Adam Gołębiewski – perkusja, perkusjonalia
Witold Oleszak – preparowany fortepian
"Unisex"
Wydawca: Antenna Non Grata (2023)
Tekst: Jędrzej Janicki
W moim ulubionym uniwersum, czyli w świecie kolarskiego peletonu, istnieje takie urocze określenie jak „iść w trupa”. Znaczy to, ni mniej, ni więcej, tylko konieczność wypruwania sobie flaków, tak jak gdyby nie było jutra, podczas jakiegoś wizualnie już nawet przerażającego podjazdu. W tego typu artystycznego trupa idzie również duet Oleszak/Gołębiewski na swoim wspólnym nagraniu Unisex.
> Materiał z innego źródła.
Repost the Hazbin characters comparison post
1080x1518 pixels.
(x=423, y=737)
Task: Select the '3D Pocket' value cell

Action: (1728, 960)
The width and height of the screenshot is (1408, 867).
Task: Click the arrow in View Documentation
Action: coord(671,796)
Oleszak (fortepian) na całym nagraniu jest nieco bardziej zachowawczy, wszak nie każda jego fraza wrzyna się w mózg niczym wiertło dentystycznego narzędzia tortur. Czasami jest jak głos rozsądku podczas jakiejś ostatecznej imprezy dla swojego szalonego kumpla Gołębiewskiego (perkusjonalia), któremu na ucho mówi: „ej, może trochę odpuścimy?”. Szybko jednak tonuje swoje zdroworozsądkowe zapędy i dołącza do frenetycznej i intensywnej galopady poszukiwań struktur skrajnie nieoczywistych. Ta płyta jest bardzo przemocowa, ale pamiętajmy, że świat sztuki to chyba jedyna przestrzeń aktywności człowieka, w której istnieje pewnego rodzaju licencja na przemoc – oczywiście wyłącznie na poziomie zastosowanych środków wyrazu.
Unisex to skok w ciemność, bez żadnych zabezpieczeń, hamulców i tego typu środków ostrożności. Panowie, jesteście po prostu wielcy w swojej odwadze i wyobraźni!